Nina estaba ebria constantemente, y cuando no estaba agrediéndolo o amenazando con suicidarse le contaba sórdidos detalles de su vida en una obsesiva y furiosa perorata. Cuando él tenía 10 años me contó que el coraje le causaba orgasmos. No le pregunté si le pasaba lo mismo con el sexo. Cuando Gore apareció en la portada de Time, años después, ella escribió una larga carta a la revista para desacreditarlo. La revista la publicó con el título: Amor de madre. Vidal parece haber heredado de ella su sardónica amargura. Cuando le preguntaron a Nina por qué no se había casado por cuarta vez, respondió: Mi primer marido tenía tres bolas, el segundo dos y el tercero una. Hasta yo sé cuándo es mejor no presionar a la suerte.

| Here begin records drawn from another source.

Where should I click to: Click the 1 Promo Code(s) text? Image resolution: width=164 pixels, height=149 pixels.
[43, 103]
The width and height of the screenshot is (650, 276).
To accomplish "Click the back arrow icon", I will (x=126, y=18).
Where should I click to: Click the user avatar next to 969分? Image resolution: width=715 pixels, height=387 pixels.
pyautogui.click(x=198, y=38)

¿Piensa Vidal en ella a menudo? No, responde, con mirada de hielo. Después de todos estos años, ¿llega a sentir alguna compasión por ella? No. El hielo se vuelve un glaciar. ¿Al menos cree que ella formó su personalidad? El crítico teatral Kenneth Tynan, viejo amigo de Gore, escribió en su diario: “Qué soberbia e impenetrable armadura lleva puesta, como corresponde a alguien cuya vida es una batalla permanente por la supremacía (social e intelectual)… Gore jamás podría rendirse (es decir, exponerse) ante nadie”. ¿Acaso la crueldad de su madre explica que a lo largo de su vida haya echado de su lado cuanto lo ha rodeado, sus constantes pinchazos? Tan pronto pregunto esto me doy cuenta de cuánto ha cambiado Vidal desde la última vez que lo vi. En ese tiempo habría respondido con una desdeñosa ironía, o reafirmado su supremacía con una cita en griego clásico. Ahora parece un poco herido –sus ojos brillan con tristeza– y responde: “Bueno… es lo último que me gustaría creer”. Y queda en silencio. De pronto me siento majadero y cruel.

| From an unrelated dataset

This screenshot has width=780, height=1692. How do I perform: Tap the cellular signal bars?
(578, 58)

Su abuelo se enfurecía de que Franklin Roosevelt arrastrara al país a una guerra innecesaria –así la consideraba– contra Alemania y Japón. Se oponía a todas las guerras contra potencias extranjeras, pues en su concepto eran promovidas por las grandes empresas para servir a sus intereses. Creía que ninguna guerra en el extranjero valía la vida de un estadunidense, recuerda Vidal, con orgullo. Pero por esa razón –y por su oposición al Nuevo Trato– perdió su escaño en el Senado. Como un pequeño acto de venganza, Vidal dice que nunca ha puesto el pie en Oklahoma.

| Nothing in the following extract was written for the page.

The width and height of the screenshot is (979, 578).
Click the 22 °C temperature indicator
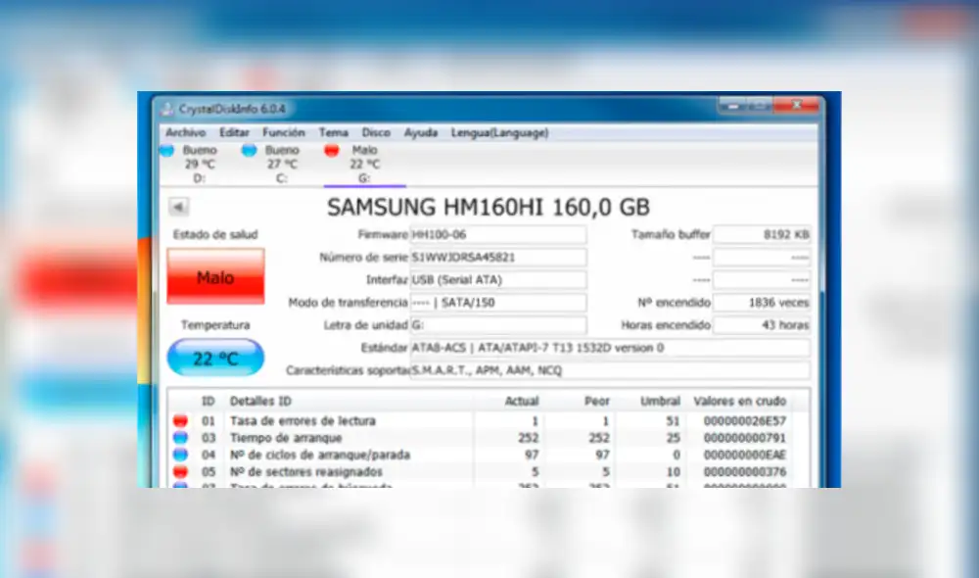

Se alistó en el ejército a los 17 años, feliz de escapar de su madre. Pasó la guerra asignado en Italia y, tres años en Alaska. No le sorprende que ese infierno helado haya producido a Sarah Palin, el ídolo más reciente en el largo culto estadunidense a la estupidez. Alaska fue el lugar adonde todos los rufianes del país se fueron a esconder. Y ellos produjeron a Palin.
Hoy se da cuenta, agrega, de que fue parte de un ejército enviado a construir un imperio global por el César Augusto de Estados Unidos, Roosevelt. El viejo Estados Unidos fue remplazado por un pulpo militar con un brazo de metal en cada continente, y en lugar de la vieja Constitución se instaló un “Estado de seguridad nacional. No me hubiera alistado si hubiera sabido adónde nos llevaría –señala–. Pero allí estaba: terminamos la guerra como un imperio y azotamos la puerta. Y luego jodimos todo”.
Salió del ejército sin un centavo. Mi padre y mi abuelo, como hombres que crecieron por esfuerzo propio, no iban a hacerme la vida. Yo lo sabía, relata. Así pues, se sentó a escribir una novela sobre la guerra, titulada Williwaw. A la edad de 20 años se halló convertido de pronto en un ácido escritor realista de gran éxito. Se le encomió como un soldado valiente, y su abuelo habló de sentarlo en el Congreso, pero él quería escribir una novela más audaz, basada en la única persona que había amado. Esa novela acabó con cualquier esperanza de una carrera política para él, pero lo convirtió en figura decisiva en la vida estadunidense.